*EXERCISE PROMPT*
Copy each line from the listing below where the word "folder" shows up.

*** Opening DATA EXTRACTS ***

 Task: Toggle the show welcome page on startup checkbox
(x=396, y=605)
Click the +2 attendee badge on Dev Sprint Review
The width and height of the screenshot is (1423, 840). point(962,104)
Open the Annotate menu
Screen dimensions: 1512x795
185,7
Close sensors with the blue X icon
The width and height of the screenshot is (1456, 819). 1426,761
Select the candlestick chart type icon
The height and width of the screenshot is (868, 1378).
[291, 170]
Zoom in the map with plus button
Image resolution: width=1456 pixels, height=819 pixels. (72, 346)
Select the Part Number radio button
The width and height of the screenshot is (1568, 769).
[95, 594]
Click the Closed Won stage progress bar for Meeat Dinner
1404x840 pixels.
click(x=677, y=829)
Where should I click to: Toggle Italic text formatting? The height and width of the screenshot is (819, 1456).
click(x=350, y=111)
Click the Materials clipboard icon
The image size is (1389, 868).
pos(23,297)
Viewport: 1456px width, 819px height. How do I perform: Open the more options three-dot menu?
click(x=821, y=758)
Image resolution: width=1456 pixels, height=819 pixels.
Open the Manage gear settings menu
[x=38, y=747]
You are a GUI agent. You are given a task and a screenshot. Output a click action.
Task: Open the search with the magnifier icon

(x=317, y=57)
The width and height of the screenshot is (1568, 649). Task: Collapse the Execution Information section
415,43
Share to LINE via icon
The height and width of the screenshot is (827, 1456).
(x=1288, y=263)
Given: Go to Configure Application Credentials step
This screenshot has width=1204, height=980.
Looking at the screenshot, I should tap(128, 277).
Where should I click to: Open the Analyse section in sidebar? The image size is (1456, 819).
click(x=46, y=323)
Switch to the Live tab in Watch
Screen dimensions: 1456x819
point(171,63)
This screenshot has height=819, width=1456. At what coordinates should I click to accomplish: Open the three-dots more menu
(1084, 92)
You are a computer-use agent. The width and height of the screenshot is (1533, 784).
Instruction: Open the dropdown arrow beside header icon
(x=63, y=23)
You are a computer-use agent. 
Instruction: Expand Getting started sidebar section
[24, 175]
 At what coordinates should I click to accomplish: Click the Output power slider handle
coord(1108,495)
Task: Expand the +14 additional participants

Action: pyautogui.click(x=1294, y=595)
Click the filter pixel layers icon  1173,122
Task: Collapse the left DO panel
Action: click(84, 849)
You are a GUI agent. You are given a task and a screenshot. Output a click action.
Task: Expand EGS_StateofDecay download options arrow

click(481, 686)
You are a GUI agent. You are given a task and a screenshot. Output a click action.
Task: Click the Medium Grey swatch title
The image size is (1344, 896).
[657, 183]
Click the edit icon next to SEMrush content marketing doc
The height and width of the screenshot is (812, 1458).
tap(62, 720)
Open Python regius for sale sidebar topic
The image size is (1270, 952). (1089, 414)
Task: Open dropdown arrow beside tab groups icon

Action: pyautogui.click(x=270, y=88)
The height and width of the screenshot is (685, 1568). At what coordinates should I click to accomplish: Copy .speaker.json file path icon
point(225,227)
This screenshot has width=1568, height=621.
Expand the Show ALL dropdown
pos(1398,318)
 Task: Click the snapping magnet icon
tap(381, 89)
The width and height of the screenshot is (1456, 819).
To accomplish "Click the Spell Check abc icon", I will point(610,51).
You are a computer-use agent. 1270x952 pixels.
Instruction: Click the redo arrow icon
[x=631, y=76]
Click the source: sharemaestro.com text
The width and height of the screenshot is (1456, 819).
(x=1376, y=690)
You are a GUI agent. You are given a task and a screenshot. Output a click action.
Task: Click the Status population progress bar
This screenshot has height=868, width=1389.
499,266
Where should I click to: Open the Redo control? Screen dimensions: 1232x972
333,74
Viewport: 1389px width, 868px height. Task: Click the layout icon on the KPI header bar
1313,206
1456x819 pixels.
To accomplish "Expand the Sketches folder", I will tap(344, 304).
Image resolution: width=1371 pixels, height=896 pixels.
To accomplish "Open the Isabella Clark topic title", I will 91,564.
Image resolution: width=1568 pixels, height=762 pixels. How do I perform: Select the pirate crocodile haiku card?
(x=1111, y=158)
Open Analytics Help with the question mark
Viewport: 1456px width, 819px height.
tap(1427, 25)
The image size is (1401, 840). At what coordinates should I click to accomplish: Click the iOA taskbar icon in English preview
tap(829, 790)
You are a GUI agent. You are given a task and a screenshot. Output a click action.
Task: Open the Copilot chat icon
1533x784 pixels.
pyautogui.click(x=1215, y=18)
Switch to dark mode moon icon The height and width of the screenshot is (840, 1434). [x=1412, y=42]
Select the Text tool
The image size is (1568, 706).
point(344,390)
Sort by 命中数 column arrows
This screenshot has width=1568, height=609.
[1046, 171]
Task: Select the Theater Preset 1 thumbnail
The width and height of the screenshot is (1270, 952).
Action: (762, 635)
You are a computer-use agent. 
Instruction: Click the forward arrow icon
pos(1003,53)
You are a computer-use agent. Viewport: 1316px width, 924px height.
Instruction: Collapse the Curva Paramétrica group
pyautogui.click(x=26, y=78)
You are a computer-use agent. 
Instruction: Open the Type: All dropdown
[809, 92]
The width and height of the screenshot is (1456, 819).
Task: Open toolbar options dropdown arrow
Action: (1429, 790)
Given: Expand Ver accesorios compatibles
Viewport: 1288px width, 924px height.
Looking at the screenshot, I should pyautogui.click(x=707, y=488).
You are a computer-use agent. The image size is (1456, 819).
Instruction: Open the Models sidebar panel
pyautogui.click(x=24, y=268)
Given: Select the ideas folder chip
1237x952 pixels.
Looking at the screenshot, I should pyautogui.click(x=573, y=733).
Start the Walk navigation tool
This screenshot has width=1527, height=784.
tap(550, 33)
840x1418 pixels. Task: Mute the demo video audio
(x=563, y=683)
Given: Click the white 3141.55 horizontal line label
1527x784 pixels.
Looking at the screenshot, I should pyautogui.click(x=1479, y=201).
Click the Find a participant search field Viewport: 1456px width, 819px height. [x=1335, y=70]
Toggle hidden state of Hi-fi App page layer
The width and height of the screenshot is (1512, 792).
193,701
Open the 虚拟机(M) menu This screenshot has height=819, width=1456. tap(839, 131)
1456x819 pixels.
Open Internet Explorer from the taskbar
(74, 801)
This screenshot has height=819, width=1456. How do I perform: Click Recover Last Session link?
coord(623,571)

*** Closing DATA EXTRACTS ***

*RESULT BELOW*
To accomplish "Expand the Sketches folder", I will tap(344, 304).
Given: Select the ideas folder chip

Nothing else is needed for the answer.